**Collected data:**
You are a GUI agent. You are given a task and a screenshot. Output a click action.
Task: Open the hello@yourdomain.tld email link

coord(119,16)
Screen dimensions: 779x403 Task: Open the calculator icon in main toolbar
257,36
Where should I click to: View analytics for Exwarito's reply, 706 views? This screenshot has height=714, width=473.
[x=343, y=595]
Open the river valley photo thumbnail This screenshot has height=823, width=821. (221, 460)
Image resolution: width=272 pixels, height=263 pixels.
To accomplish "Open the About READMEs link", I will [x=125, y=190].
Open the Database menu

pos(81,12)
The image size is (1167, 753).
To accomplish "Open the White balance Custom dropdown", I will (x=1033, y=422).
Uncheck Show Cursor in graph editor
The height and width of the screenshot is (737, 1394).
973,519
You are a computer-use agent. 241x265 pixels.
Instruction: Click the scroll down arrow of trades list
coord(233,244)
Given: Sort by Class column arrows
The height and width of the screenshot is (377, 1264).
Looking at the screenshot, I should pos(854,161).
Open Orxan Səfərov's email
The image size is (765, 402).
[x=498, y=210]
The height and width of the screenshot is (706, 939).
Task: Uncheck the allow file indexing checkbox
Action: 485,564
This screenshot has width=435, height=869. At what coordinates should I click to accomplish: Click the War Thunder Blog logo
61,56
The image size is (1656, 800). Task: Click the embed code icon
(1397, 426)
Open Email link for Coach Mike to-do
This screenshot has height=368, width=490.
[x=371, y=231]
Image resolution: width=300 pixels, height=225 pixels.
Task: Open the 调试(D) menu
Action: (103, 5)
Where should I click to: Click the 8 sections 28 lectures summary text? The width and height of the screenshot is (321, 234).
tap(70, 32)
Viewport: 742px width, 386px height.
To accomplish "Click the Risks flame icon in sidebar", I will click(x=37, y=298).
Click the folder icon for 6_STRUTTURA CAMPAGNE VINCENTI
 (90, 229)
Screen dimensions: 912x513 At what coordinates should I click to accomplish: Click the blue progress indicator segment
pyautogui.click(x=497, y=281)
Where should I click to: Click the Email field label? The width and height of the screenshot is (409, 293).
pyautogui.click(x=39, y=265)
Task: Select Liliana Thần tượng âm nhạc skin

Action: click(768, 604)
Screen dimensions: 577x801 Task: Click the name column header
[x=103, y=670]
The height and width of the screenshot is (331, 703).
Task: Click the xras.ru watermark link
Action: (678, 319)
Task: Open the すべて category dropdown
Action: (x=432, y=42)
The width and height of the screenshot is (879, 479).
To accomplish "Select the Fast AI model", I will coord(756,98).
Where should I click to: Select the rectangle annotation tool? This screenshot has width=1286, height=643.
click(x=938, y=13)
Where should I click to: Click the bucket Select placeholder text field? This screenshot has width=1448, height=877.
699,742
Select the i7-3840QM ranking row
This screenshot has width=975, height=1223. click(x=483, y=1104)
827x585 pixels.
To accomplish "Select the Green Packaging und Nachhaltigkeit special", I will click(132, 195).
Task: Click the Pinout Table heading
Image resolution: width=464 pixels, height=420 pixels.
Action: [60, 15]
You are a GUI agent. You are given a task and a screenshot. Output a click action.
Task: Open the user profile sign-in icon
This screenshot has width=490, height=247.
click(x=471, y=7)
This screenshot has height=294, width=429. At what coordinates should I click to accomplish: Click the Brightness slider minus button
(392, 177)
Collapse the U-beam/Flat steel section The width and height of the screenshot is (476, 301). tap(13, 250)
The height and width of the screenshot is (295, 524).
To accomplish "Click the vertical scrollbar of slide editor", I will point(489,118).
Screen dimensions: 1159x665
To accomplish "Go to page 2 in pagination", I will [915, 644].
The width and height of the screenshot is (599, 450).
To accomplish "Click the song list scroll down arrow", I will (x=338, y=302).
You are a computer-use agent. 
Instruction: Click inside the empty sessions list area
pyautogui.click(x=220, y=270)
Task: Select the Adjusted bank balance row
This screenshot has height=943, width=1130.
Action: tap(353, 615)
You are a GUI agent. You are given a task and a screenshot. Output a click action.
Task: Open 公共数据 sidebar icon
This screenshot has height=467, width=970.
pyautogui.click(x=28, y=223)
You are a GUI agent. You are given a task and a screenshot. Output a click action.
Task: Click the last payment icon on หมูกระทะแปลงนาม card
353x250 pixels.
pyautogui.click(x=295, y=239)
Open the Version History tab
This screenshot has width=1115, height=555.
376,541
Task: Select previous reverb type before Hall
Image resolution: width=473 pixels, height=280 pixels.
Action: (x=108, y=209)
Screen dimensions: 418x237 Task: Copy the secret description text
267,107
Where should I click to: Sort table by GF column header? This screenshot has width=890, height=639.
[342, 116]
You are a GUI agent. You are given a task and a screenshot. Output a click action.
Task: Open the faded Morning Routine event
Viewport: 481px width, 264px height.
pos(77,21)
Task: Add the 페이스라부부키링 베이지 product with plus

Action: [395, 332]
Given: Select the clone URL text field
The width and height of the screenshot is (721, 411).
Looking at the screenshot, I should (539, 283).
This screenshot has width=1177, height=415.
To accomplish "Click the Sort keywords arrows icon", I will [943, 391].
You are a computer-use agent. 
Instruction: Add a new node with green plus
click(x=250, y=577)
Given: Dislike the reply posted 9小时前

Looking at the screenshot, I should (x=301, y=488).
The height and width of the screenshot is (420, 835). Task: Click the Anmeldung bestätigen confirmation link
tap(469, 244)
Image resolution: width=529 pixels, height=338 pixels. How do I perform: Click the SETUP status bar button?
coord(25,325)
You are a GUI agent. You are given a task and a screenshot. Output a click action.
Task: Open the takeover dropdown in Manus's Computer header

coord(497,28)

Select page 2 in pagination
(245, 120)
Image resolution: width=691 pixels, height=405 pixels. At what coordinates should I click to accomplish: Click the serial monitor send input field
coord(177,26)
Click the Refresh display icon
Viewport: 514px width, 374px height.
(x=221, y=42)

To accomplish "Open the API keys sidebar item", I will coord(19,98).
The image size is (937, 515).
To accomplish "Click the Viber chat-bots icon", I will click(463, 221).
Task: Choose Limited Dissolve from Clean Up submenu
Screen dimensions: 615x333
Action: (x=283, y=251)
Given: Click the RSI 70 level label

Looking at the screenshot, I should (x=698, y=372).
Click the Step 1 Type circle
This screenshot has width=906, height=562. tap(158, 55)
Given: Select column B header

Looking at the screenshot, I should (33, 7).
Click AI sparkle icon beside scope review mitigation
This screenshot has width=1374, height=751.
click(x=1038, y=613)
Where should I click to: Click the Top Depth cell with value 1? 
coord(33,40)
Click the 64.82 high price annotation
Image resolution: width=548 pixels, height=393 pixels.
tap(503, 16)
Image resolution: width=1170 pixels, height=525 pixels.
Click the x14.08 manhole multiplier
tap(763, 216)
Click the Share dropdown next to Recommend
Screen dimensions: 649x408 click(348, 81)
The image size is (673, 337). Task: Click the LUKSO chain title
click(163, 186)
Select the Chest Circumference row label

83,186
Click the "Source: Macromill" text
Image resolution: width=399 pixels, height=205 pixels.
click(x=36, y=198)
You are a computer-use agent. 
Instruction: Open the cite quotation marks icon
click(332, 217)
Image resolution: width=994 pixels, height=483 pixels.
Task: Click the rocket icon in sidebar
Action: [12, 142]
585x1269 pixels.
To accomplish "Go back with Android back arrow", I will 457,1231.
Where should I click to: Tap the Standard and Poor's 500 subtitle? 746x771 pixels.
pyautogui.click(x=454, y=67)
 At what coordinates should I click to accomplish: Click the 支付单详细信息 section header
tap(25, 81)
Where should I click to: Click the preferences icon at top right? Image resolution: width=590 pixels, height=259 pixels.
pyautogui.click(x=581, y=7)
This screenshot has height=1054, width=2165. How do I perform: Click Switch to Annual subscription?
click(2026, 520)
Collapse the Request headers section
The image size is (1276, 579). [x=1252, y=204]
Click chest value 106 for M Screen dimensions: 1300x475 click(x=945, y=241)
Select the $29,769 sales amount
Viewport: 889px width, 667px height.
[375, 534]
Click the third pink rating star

**EXERCISE INSTRUCTIONS:** Your reply must be one number, namely the count of lines above that hold the string "arrows".

**OUTPUT BELOW:** 2